» Извлечённый текст
- - -
Расслабившись после этих слов, Евтушенко сказал: «Если говорить о том, сделал ли я ошибку, что помогал Нике, то так не считаю», – и перешел на рассказ о себе, о том, что он тоже с четырех лет начал писать стихи, прочел два из них, а потом, вспомнив, что речь шла о Нике, произнес такой монолог: «Не хочу огульно обвинять ее родителей, но вспоминаю, что когда мы ездили, например, в Италию, где нас прекрасно принимали, Ника тогда не пила совершенно, а ее бабушка все время по ночам пропадала – ходила играть в казино. Ну, это, конечно, ее дело, но все-таки нужно было за Никой больше присматривать. А потом, когда она дала интервью “Учительской газете”, в котором сказала, что я ее предал… Не понимаю, чем я предал? Понимаете, я предупреждал ее – как раз вот это было отсутствием предательства. Я разговаривал с ее родственниками и говорил, что нельзя так выкачивать из нее что-то… Но потом она уже неостановима была, вышла замуж за какого-то швейцарского врача, он был очень уже в возрасте – ну, не мне об этом говорить. Но когда начались наркотики и так далее, я не знаю, как это… Что я мог делать?»
- - -
» Задание
Продолжите текст с монологом Евтушенко о Нике, начав сразу после его последней фразы.

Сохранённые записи
- - -
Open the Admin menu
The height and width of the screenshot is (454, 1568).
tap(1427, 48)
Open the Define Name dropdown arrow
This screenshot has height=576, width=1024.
- - -
» Ответ
Евгений Александрович тысячу раз прав в отношении родных Ники, оставлявших ее без внимания и выкачивавших из нее «что-то» (читай: «деньги»). А вот «швейцарский врач», алкоголь и наркотики появились в жизни Турбиной уже после того, как Евтушенко навсегда расстался с ней, о чем рассказано в части II книги.
Очень жалею, что как биограф Ники Турбиной не был приглашен на программу Малахова, где получил бы возможность задать Евтушенко мучающий меня один-единственный вопрос, о котором обещал сказать читателям в главе 2 части II книги: «Евгений Александрович, вы хоть раз усомнились в том, что автором стихов была Ника?» Ответа я не получил, так как от разговора по телефону Евтушенко ушел, едва начав его, – очевидно, знал из моих писем, чтó меня интересует. И, к сожалению, уже никогда не получу, ибо он ушел из этого мира. Но я не хочу расстаться с Евтушенко в этой книге, не сказав добрых слов в память о нем. Поэтому привожу стихотворение, написанное 11 апреля 2017 года в день, когда хоронили поэта.
На смерть поэта
Я помню, как в минуту откровений
На выдохе, с наклоном головы,
Произнесли Вы тихо: «Я не гений…»
Я промолчал. Теперь молчите Вы.
И как свидетель Вашего признанья,
Игры в котором не было следа,
Казню себя поныне от сознанья,
Что возразить Вам не посмел тогда.
Теперь для Вас уже не важно это —
Вы в сон ушли высокий, видит Бог.
Быть может, жизни выполнена смета,
И увеличить он ее не смог.
Но дело, вероятно, здесь не в смете.